Biosynthesis of Lysergic Acid

• The building blocks for lysergic acid are tryptophan (less the carboxyl group) and an isoprene unit (Figure 13.18). Alkylation of tryptophan with dimethylallyl diphosphate gives 4-dimethylallyl-L-tryptophan, which then undergoes N-methylation. Formation of the tetracyclic ring system of lysergic acid is known to proceed through chanoclavine-I and agroclavine, though the mechanistic details are far from clear. Labelling studies have established that the double bond in the dimethylallyl substituent must become a single bond on two separate occasions, allowing rotation to occur as new rings are established. This gives the appearance of cis–trans isomerizations as 4-dimethylallyl-L-tryptophan is transformed into chanoclavine-I, and as chanoclavine-I aldehyde cyclizes to agroclavine. A suggested sequence to account for the first of these is shown. In the later stages, agroclavine is hydroxylated to elymoclavine, further oxidation of the primary alcohol occurs giving paspalic acid, and lysergic acid then results from a spontaneous allylic isomerization.

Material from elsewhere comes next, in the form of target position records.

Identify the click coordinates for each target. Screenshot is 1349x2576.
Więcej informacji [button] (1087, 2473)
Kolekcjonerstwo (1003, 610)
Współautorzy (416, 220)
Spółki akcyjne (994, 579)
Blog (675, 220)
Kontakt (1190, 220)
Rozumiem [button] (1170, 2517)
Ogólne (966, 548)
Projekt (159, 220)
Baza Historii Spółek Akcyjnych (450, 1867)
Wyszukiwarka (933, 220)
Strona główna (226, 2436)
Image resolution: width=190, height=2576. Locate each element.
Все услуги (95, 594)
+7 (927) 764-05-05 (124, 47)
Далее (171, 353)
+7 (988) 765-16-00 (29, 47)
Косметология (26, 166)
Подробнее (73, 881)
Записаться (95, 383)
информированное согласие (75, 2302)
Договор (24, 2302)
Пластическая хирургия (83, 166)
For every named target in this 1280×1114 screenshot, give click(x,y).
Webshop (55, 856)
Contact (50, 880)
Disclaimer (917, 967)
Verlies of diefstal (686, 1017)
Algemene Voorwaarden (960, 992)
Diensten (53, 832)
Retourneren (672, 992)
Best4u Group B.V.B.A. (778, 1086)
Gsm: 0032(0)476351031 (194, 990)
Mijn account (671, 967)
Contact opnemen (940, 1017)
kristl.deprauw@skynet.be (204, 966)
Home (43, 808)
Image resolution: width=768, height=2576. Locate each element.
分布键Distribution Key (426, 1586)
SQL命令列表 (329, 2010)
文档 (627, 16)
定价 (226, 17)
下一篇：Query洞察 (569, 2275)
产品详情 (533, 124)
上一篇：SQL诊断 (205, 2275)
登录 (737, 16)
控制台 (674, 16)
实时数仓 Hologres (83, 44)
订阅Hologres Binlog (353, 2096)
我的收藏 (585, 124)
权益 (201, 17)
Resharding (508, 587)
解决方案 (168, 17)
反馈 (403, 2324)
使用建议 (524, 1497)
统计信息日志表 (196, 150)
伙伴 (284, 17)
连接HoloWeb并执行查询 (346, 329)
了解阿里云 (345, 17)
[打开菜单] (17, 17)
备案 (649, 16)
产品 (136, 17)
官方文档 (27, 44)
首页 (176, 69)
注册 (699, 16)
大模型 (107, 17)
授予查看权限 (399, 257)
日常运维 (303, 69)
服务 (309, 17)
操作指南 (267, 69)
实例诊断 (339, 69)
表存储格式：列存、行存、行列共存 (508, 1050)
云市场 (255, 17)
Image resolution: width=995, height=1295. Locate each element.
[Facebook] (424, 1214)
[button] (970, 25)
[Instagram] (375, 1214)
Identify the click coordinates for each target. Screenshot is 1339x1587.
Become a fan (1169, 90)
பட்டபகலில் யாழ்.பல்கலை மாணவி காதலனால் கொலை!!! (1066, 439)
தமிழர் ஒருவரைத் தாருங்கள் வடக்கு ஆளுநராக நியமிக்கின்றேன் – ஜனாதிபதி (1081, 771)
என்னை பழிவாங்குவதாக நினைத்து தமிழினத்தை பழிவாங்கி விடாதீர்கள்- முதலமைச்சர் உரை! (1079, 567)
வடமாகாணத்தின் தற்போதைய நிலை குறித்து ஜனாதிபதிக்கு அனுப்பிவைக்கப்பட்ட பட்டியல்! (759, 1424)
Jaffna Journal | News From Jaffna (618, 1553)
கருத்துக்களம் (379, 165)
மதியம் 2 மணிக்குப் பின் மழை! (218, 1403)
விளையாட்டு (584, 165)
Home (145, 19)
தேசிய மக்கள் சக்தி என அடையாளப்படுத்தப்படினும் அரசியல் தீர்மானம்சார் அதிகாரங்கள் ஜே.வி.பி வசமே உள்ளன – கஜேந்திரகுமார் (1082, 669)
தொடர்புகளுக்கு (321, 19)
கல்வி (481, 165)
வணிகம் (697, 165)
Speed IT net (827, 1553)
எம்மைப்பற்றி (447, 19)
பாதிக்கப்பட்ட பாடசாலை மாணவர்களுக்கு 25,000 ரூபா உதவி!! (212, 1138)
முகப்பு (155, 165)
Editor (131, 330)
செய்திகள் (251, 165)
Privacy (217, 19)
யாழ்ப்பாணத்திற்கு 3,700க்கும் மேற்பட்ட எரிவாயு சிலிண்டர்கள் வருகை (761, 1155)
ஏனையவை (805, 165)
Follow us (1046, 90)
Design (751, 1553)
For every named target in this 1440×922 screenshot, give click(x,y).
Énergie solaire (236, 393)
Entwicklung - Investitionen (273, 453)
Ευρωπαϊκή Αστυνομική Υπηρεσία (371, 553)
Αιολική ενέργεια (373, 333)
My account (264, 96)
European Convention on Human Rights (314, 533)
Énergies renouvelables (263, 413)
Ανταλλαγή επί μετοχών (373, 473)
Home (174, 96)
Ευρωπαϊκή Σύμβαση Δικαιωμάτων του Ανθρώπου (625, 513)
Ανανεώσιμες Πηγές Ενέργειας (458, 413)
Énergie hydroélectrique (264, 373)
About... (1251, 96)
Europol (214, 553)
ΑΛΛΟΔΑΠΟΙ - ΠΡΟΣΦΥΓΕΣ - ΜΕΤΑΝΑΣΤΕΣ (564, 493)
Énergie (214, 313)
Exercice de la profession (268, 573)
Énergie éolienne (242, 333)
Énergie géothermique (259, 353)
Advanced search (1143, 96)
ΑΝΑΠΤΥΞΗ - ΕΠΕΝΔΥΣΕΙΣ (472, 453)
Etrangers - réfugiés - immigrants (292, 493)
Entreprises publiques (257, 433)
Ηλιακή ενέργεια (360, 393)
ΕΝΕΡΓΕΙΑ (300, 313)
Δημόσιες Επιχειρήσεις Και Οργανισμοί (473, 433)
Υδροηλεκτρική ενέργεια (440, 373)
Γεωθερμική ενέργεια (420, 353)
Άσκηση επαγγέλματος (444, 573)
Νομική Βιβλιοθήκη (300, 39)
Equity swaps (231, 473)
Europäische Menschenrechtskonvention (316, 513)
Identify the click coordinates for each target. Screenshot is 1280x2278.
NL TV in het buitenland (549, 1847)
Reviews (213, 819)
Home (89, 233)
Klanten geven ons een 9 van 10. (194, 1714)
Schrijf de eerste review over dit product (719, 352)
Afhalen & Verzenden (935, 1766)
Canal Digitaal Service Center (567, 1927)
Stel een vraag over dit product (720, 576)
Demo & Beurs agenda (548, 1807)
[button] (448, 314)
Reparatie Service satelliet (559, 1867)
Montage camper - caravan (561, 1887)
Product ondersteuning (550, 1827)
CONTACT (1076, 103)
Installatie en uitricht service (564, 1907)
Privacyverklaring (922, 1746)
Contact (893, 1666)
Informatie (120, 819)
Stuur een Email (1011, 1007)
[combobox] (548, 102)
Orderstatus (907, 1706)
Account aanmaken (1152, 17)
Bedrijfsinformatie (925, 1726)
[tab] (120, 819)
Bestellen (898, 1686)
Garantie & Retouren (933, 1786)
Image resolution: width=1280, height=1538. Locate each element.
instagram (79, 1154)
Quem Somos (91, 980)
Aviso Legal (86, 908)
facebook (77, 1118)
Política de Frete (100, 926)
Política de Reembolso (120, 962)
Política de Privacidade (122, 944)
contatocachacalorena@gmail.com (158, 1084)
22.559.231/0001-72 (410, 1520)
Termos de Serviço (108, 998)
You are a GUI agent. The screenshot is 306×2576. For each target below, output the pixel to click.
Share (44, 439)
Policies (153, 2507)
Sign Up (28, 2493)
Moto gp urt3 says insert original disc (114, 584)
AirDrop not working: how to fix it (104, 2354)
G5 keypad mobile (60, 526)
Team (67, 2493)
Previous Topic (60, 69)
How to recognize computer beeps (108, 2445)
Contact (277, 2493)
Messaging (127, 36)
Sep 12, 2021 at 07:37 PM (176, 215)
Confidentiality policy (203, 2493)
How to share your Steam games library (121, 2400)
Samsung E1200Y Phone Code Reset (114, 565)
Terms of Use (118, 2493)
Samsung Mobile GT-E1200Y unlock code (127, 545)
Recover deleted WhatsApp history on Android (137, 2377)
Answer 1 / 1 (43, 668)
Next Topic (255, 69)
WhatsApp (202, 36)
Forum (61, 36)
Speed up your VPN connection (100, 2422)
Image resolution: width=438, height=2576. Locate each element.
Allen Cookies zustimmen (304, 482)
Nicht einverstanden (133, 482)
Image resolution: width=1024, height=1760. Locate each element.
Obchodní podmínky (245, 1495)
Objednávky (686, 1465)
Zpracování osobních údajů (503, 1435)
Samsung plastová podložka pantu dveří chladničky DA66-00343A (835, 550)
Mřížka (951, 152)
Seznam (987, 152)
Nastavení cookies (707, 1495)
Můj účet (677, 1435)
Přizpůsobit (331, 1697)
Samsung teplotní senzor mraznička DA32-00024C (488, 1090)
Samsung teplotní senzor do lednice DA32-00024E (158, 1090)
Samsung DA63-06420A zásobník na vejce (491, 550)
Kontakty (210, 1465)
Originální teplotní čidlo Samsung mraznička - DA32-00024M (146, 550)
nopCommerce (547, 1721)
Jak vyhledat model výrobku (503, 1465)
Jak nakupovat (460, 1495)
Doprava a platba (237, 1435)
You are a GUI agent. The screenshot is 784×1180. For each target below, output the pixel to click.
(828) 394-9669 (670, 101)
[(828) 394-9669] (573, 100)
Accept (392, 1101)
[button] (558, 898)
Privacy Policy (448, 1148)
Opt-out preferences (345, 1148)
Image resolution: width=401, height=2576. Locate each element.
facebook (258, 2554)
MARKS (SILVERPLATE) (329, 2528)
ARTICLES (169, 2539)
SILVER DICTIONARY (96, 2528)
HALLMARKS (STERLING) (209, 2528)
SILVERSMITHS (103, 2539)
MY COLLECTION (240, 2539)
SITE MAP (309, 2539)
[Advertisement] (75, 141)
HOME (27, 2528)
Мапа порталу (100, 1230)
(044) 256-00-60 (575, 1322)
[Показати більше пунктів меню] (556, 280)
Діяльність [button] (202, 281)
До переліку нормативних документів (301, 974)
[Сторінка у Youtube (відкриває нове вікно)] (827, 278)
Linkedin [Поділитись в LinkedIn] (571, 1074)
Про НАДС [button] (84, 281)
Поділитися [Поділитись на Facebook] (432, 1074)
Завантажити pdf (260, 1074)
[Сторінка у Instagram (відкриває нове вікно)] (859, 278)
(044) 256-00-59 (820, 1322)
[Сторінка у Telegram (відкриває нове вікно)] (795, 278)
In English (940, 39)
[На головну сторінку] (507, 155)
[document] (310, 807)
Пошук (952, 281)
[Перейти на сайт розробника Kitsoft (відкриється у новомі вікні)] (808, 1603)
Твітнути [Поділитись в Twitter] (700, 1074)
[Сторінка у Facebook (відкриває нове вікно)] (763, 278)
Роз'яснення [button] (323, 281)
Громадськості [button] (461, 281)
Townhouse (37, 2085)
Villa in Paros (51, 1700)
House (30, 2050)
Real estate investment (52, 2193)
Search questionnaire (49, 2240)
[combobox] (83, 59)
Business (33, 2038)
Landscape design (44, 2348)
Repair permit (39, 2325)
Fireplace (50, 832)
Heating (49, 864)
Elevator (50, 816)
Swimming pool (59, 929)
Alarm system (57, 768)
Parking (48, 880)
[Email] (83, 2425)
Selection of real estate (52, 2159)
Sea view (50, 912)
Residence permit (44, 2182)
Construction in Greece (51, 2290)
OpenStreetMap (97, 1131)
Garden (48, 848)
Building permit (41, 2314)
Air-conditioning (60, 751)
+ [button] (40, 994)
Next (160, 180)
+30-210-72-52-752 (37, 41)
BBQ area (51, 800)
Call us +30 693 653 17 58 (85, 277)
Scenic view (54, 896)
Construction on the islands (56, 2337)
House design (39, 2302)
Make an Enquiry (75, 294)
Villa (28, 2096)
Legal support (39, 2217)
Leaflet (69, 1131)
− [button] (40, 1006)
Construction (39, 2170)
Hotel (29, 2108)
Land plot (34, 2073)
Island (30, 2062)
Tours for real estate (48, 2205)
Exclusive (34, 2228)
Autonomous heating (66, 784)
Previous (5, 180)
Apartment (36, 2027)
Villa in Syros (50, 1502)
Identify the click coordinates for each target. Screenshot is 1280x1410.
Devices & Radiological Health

BIOSYNTHESIS OF PHENOLIC COMPOUNDS

• Most of the phenolic compounds belong to the category of flavonoids, with acidic nature due to the presence of –OH group in it. The flavonoids have their basic structure from C15 body of flavone. Flavones occur both as coloured and in colourless nature, for example, Anthocyanins are normally red or yellow. They also form chelate complexes with metals and get easily oxidized to form a polymer. Some of the common phenolic compounds are coumarine, flavone, flavonol, anthrocyanidines, etc.